🧀 Easy Cheesy Meatball Bake Recipe 🍽️
This easy, cheesy meatball bake is a great way to add variety when you have a lot of ground beef. As the name suggests, it’s simple to make and can be used in sandwiches, eaten with pasta, or served on its own if you’re eating low-carb. Adding pork panko helps add structure and subtle notes of pork flavor without the carbs you’d typically get from breadcrumbs.
This recipe also works well for meal prep, just double or triple the recipe and freeze any leftover meatballs. Make sure to freeze them separately at first; once they’re frozen, you can combine them into a single container. You can jazz things up by adding a tablespoon of ricotta cheese on top of each meatball after the initial baking. I topped mine with pan-fried beef cracklins, as you can see in the image, and it was incredible. Keep an eye out for my beef cracklings recipe in the near future.
Feel free to experiment with different herbs or omit them altogether. You can also substitute fresh herbs with dried herbs, but remember to use less, as dried herbs are more potent. You can prepare the meatballs in advance and bake them when you’re ready, perfect for a busy weeknight. Whether you make them ahead of time, use them for meal prep, or whip them up fresh, you’ll love this recipe for its simplicity, optimal macro ratios, and flexibility, not to mention how amazing it tastes.

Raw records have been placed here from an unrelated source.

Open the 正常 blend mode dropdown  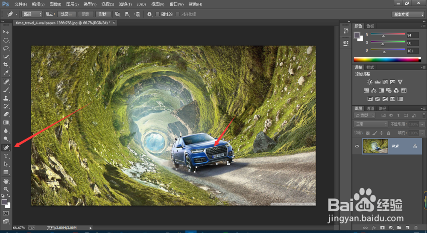[371, 124]
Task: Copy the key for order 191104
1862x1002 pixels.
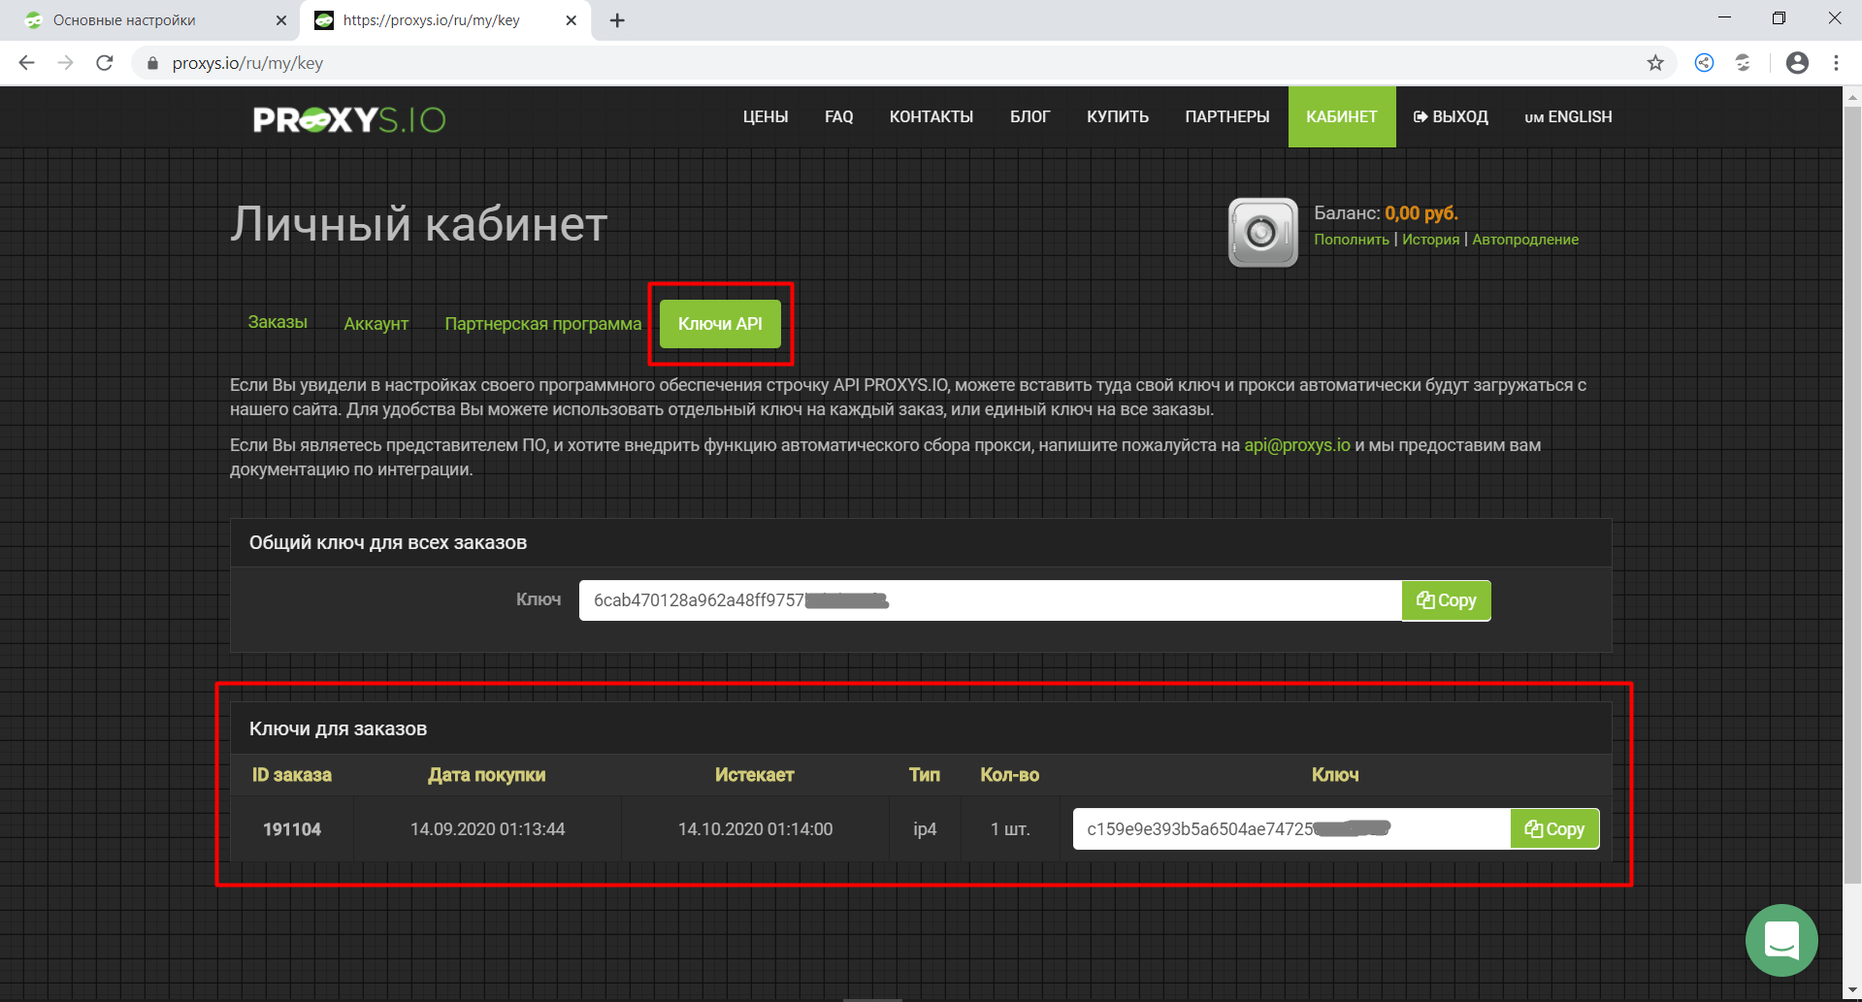Action: tap(1553, 828)
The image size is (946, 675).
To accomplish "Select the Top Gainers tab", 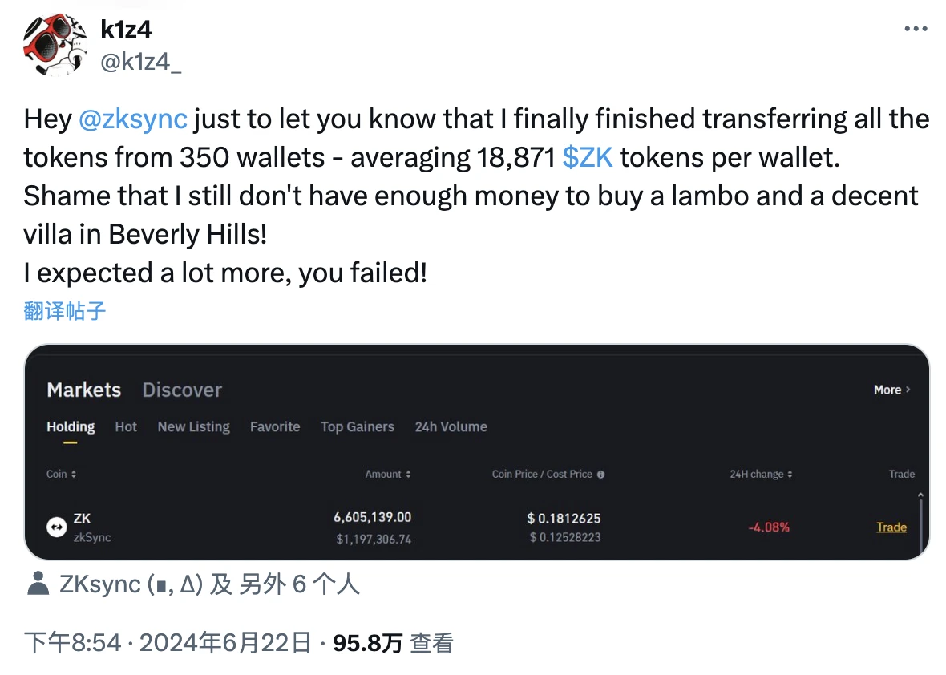I will click(x=358, y=427).
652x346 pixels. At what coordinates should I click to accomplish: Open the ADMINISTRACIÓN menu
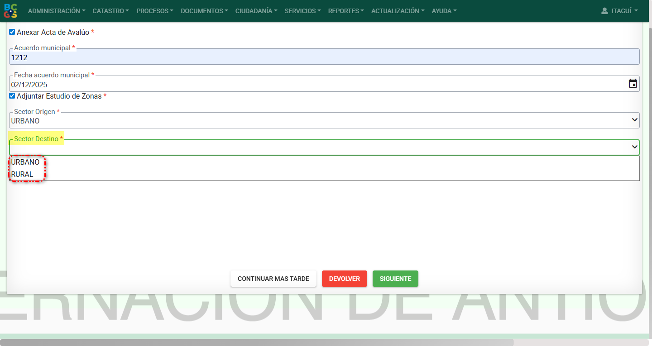(x=56, y=11)
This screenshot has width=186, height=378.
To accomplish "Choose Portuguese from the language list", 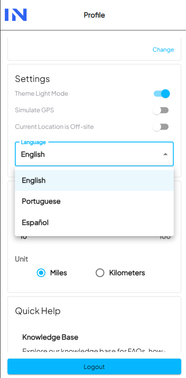I will tap(94, 201).
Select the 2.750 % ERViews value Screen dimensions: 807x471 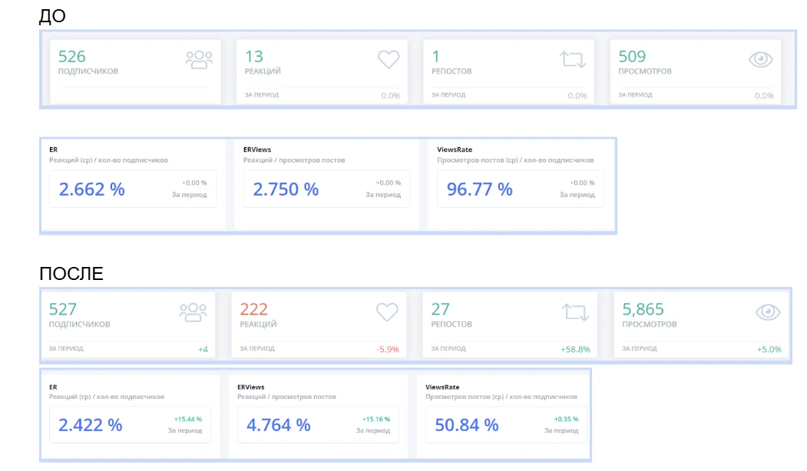click(286, 189)
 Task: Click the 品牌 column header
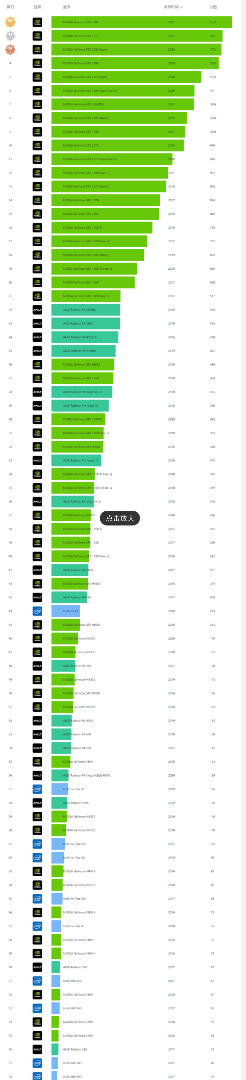(x=37, y=7)
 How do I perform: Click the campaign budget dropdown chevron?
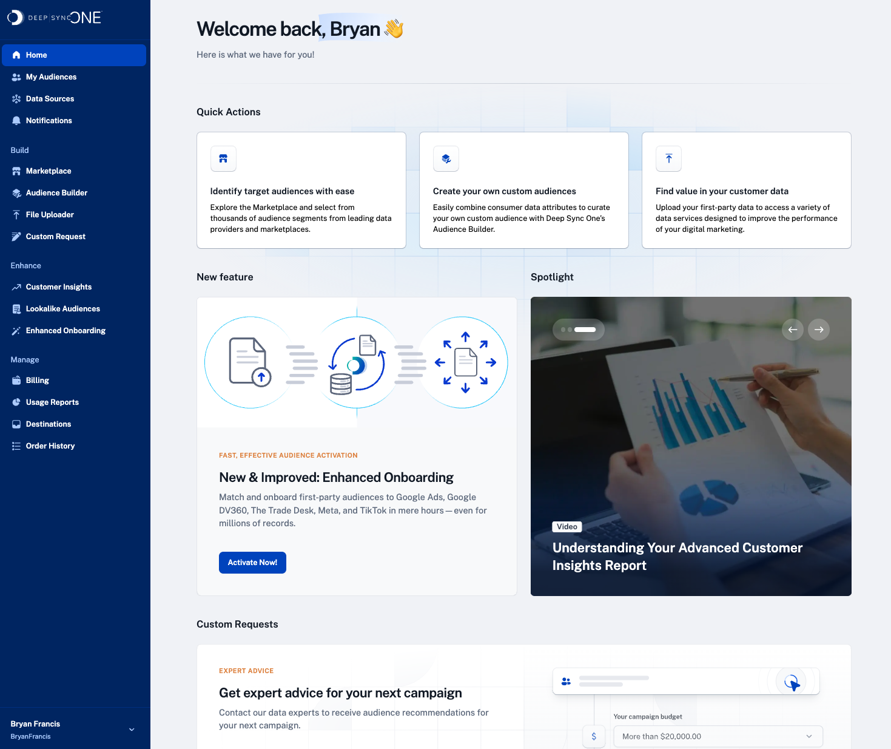click(x=809, y=736)
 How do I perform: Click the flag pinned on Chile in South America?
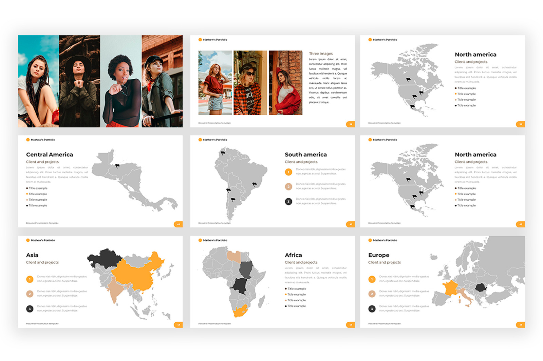click(228, 189)
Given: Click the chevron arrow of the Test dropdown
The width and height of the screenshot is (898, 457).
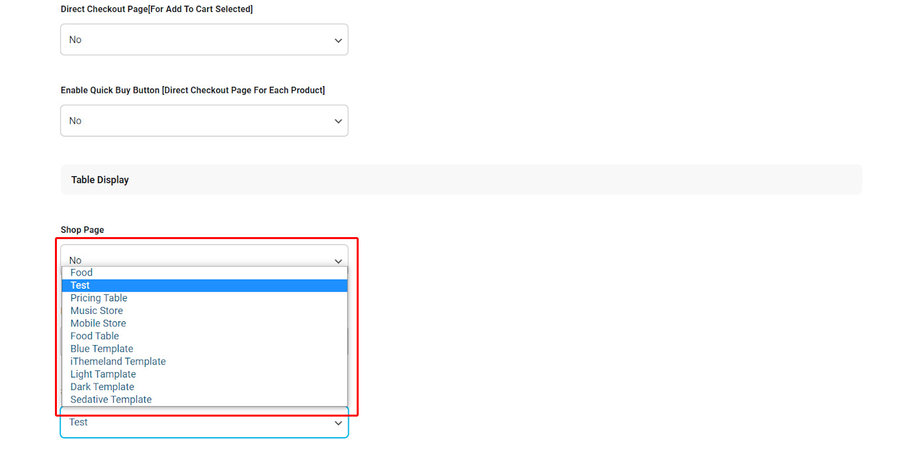Looking at the screenshot, I should pos(338,424).
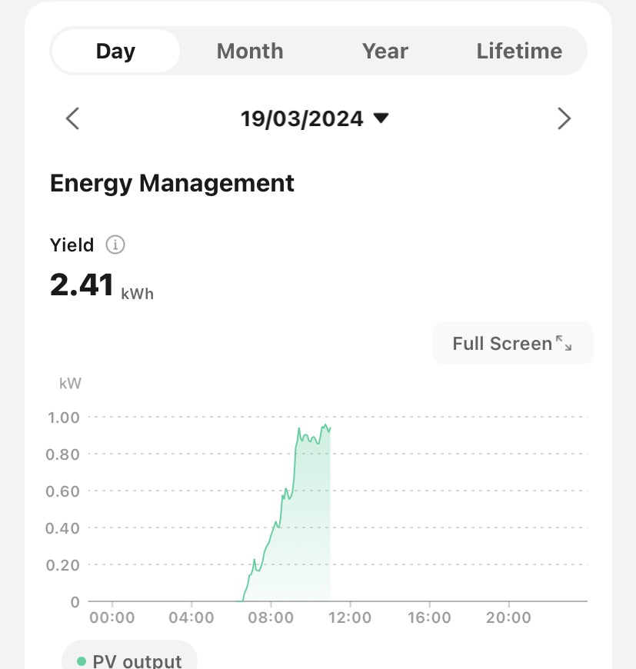The width and height of the screenshot is (636, 669).
Task: Select the Lifetime tab
Action: point(519,52)
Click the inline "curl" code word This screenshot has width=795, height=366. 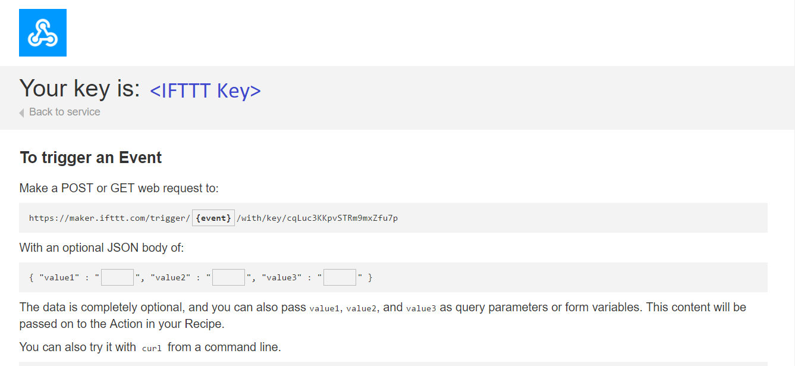click(152, 348)
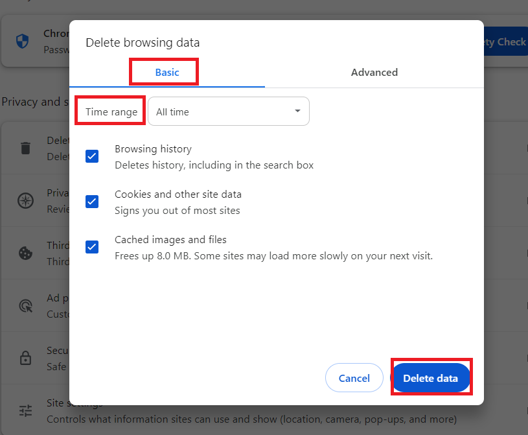Click the compass Privacy Guide icon

(x=26, y=201)
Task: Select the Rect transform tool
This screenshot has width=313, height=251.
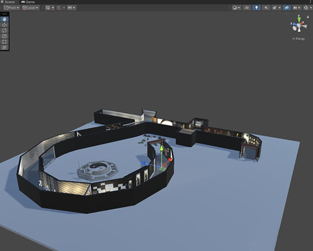Action: pyautogui.click(x=5, y=42)
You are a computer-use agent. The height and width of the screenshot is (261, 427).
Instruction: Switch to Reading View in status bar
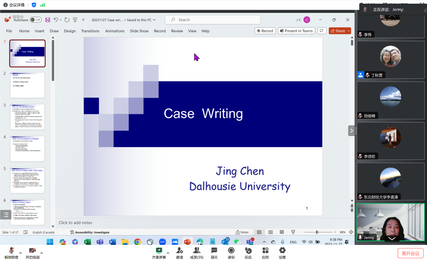282,232
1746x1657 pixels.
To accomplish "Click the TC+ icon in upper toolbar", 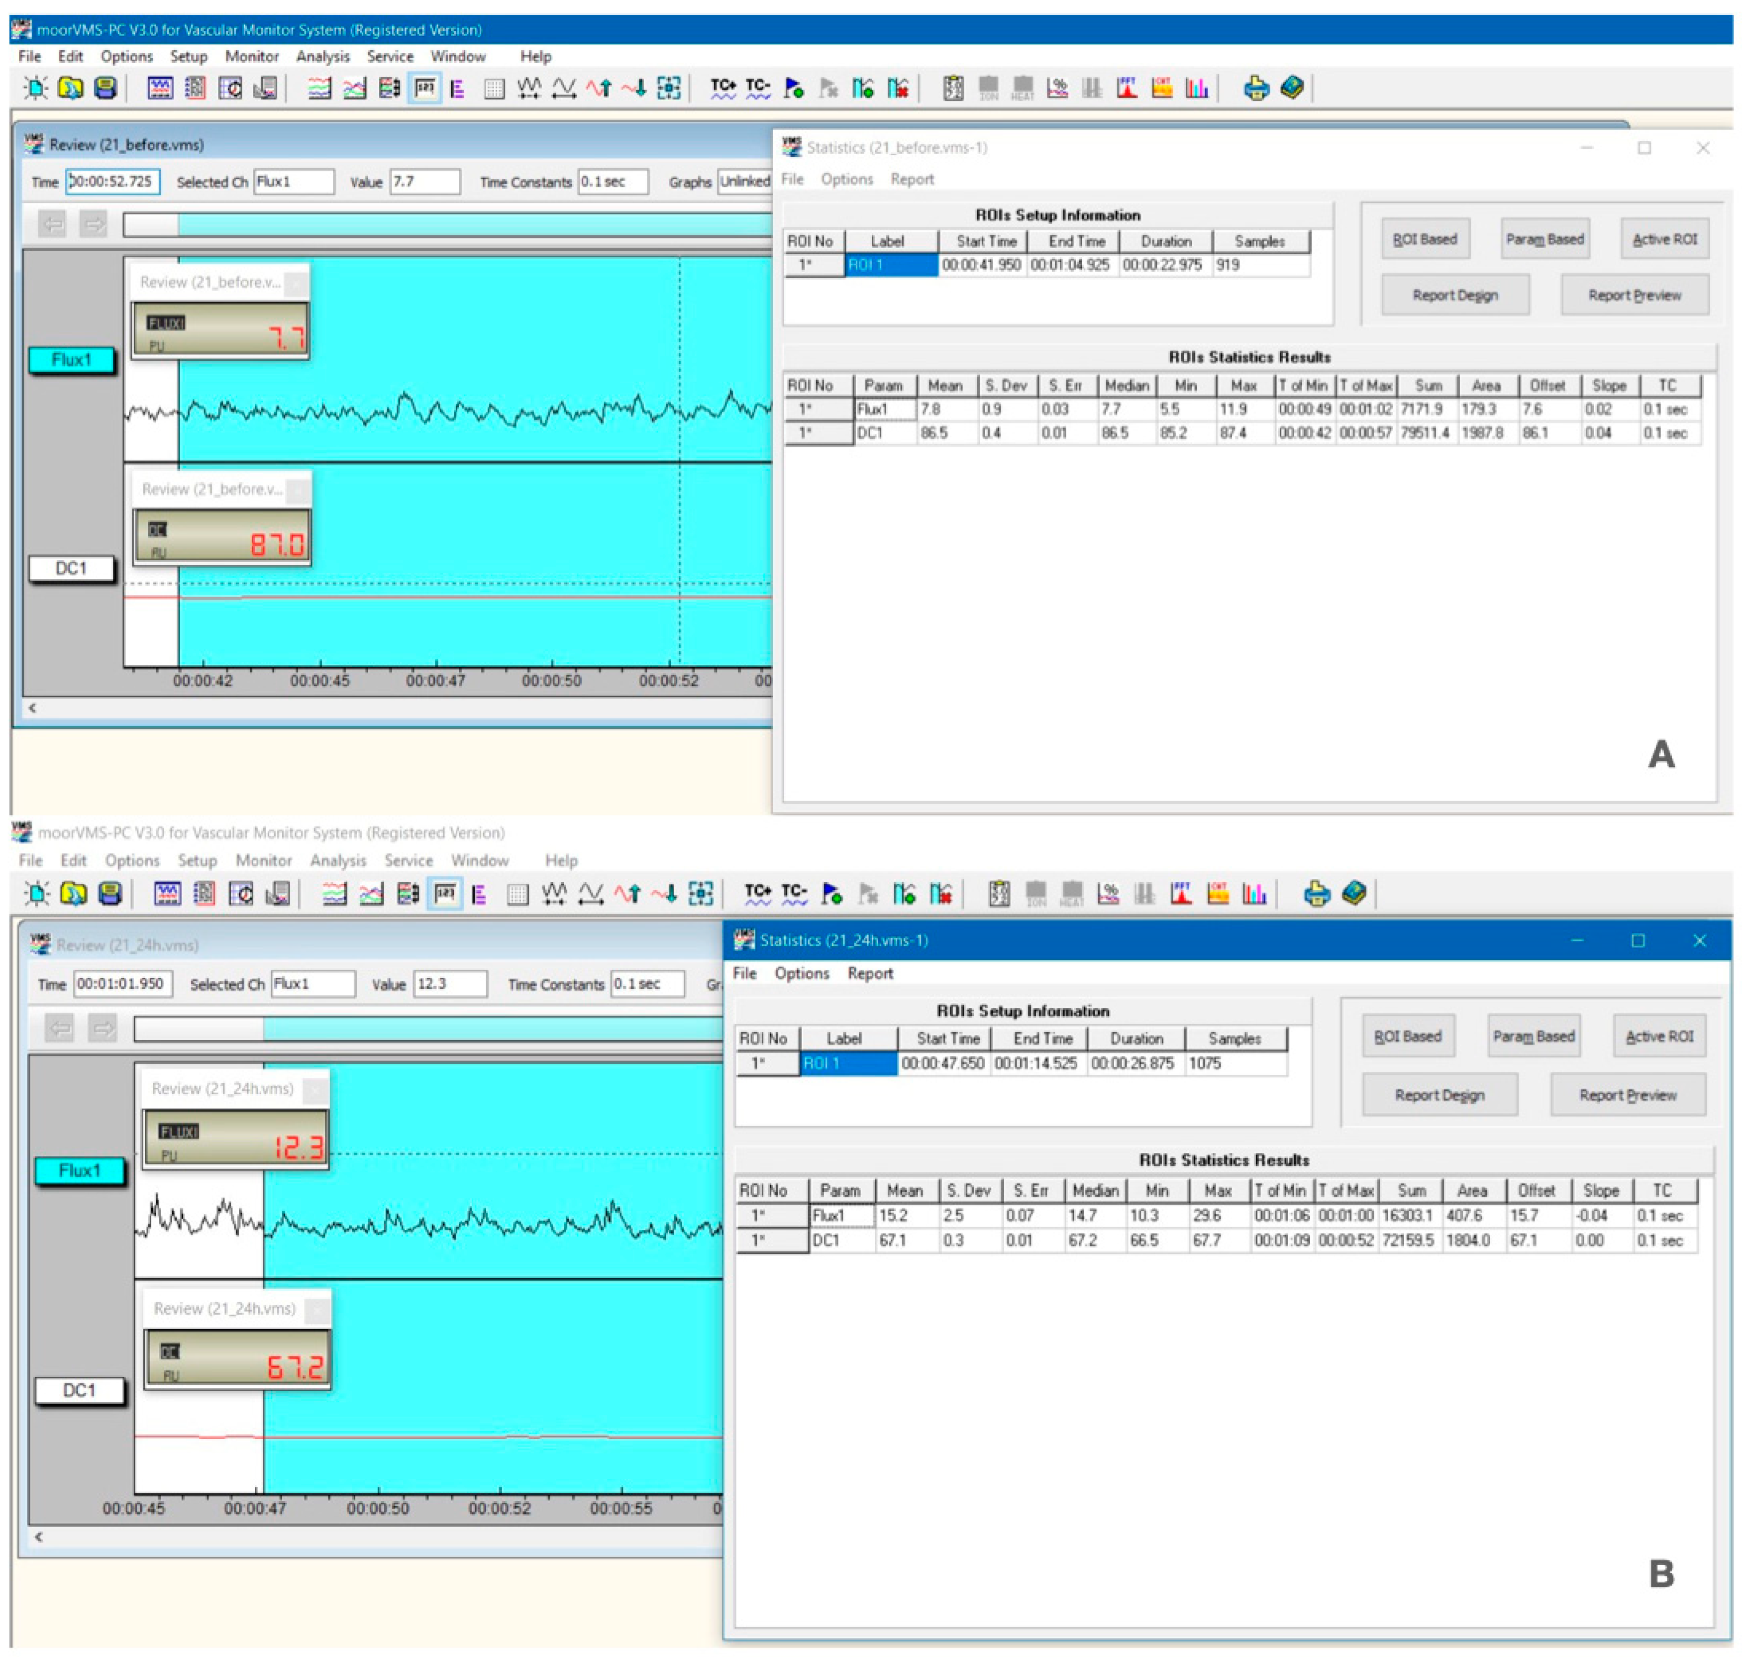I will coord(722,87).
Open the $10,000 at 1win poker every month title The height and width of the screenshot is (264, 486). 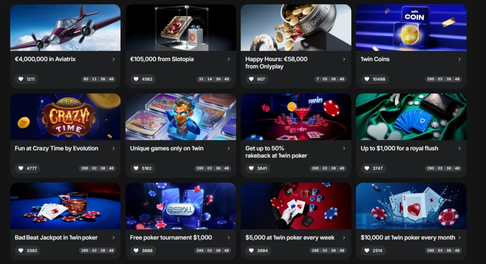(408, 237)
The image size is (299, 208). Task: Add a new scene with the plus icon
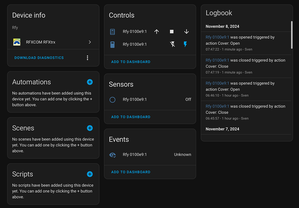coord(90,128)
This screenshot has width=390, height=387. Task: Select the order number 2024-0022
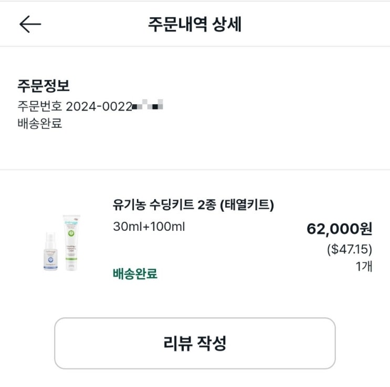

Easy Cheesy Meatball Bake Recipe
Difficulty Level: 3 Meatballs
Prep Time: 10 Minutes
Cook Time: 25 Minutes
Servings: 4
- 2 pounds of ground beef
- 1/4 cup of pork panko (ground pork rinds)
- 2 egg
- 3 tablespoons of fresh parsley, minced
- 3 tablespoons of fresh Basil, minced
- 2 cloves of garlic paste
- 1 teaspoon of Italian seasoning
- Salt and pepper to taste
- 1 cup mozzarella cheese
Combine all of the ingredients, except for the mozzarella cheese, in a medium-sized bowl and mix until well combined.
Form the ground beef mixture into balls, using approximately 2 tablespoons of the meat mixture per ball (makes 16 meatballs). If you’re not good at eyeballing, like me, you can weigh the entire portion of the meat mixture and divide by 16 to figure out the weight of each ball.
Place the meatballs on a parchment-paper-lined baking sheet about 1 inch apart, and bake at 350°F for 20 minutes.
Then cover them with the mozzarella cheese and broil on high for 3–6 minutes, or until the cheese starts to brown.
Finally, garnish with thinly sliced strips of basil and enjoy with an appropriate portion of pasta or seared paneer cheese.